Jones pointed out the critical need of the Children’s Health Insurance Program (CHIP), which he supports and the first bill he sponsored was to make sure funding remains in place for the program.
“Taking care of our children is not just an investment for their future, it is an investment in all of our futures.”
He talked about how “those who speak the loudest and gain strength through fear rather than consensus and compromise” let CHIP expire putting 150,000 Alabama children at risk.
“They refuse expand Medicaid, threatening the health of 1,000,000 Alabamians and the security of our rural hospitals,” he said. “They watched as children from certain zip codes got access to better education, and they did it generation after generation.”
He also pointed out that a lot of the rhetoric causing division is coming from the White House especially “when the President of the United States uses language that is not only beneath his office, but the antithesis of the values that we hold as Americans,” Jones said. “Every time we are faced with what seems like insurmountable difficulties we have risen to the occasion to confront it head on, and make no mistake, we will do it again.”
The senator pointed to the gains made by foot soldiers and King when faced with obstacles.
“Reject hatred, violence and fury,” he said. “We need to listen and learn from one another.

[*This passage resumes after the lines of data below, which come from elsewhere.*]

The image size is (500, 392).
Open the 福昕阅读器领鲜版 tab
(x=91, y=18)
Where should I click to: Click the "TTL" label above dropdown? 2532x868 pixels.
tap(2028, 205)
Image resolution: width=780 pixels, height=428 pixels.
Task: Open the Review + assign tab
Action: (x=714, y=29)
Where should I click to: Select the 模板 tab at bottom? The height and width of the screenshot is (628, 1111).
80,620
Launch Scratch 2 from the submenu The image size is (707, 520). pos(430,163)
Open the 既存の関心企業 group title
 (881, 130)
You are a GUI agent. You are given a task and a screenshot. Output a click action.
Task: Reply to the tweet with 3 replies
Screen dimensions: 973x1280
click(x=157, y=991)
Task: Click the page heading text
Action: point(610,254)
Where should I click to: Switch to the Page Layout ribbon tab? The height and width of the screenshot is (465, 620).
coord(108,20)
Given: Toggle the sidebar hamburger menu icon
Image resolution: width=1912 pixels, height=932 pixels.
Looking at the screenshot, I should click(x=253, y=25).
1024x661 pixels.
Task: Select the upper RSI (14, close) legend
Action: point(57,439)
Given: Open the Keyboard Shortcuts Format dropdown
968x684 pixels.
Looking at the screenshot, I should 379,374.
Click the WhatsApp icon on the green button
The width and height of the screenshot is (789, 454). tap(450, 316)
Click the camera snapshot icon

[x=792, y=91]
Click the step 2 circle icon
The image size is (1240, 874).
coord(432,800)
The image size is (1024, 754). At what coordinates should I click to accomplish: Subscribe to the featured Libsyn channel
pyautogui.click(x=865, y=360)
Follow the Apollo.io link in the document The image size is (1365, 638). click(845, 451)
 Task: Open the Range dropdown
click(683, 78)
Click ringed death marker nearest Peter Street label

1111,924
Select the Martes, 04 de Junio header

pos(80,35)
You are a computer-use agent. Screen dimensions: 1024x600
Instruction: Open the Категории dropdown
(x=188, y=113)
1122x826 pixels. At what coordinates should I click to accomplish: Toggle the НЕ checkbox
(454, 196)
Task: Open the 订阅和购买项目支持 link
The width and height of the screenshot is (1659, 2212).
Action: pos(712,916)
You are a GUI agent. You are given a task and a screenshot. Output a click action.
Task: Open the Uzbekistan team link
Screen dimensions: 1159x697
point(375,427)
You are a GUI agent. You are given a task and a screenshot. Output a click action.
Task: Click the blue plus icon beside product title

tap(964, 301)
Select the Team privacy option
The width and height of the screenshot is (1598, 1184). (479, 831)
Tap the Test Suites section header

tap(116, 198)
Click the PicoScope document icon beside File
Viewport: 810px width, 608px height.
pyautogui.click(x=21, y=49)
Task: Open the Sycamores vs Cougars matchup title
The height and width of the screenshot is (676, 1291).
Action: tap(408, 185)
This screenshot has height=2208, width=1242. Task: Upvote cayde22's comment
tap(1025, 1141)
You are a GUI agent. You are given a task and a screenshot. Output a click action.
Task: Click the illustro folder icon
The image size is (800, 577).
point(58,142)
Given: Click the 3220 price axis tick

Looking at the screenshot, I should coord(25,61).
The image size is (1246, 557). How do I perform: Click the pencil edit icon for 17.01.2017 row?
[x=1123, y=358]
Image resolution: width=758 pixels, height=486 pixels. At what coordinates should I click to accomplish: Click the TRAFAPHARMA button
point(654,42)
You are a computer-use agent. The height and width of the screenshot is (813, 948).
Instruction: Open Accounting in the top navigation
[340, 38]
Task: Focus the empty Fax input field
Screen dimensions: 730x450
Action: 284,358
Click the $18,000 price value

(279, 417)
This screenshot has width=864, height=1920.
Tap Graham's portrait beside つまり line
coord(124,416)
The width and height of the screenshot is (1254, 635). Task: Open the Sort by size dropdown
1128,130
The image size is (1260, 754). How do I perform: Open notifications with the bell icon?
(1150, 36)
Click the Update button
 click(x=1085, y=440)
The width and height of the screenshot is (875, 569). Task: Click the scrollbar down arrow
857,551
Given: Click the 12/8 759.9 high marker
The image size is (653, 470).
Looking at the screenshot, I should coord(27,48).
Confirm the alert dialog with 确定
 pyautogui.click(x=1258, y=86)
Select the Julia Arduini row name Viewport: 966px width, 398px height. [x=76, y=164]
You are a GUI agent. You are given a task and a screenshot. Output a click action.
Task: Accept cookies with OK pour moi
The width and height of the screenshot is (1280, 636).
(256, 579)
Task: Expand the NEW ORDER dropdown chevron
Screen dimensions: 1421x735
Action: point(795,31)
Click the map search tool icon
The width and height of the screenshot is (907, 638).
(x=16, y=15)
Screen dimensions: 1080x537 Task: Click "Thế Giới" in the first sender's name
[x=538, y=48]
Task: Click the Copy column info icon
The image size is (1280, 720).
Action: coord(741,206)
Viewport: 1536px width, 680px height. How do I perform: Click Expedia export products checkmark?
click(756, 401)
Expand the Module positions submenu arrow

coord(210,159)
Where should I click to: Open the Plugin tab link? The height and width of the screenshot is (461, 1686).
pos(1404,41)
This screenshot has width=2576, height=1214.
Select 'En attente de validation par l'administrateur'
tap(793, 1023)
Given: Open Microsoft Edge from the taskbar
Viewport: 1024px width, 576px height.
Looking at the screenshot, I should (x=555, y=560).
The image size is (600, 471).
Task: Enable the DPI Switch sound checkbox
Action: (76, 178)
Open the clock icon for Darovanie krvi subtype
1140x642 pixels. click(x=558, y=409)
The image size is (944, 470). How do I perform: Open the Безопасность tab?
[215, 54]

We need to seek common ground even when it seems impossible.”
Jones concluded his speech by saying change in America will require “foot soldiers of today to make change.”
“It’s up to us, it’s our challenge,” he said. “After standing on that stage on Dec. 12 [election night] I know you know what to do.”
Jones said he didn’t have all the answers, “but I know that it will take more than gathering for breakfast once a year.”
The breakfast also included a unity candle lighting, a dance tribute from dancer Deitra Streeter to the song Rise Up by Andra Day, and 9-year-old Sergeant Jones who eloquently quoted King’s “I Have A Dream” speech from memory and with the crowd joining hands and singing “We Shall Overcome.”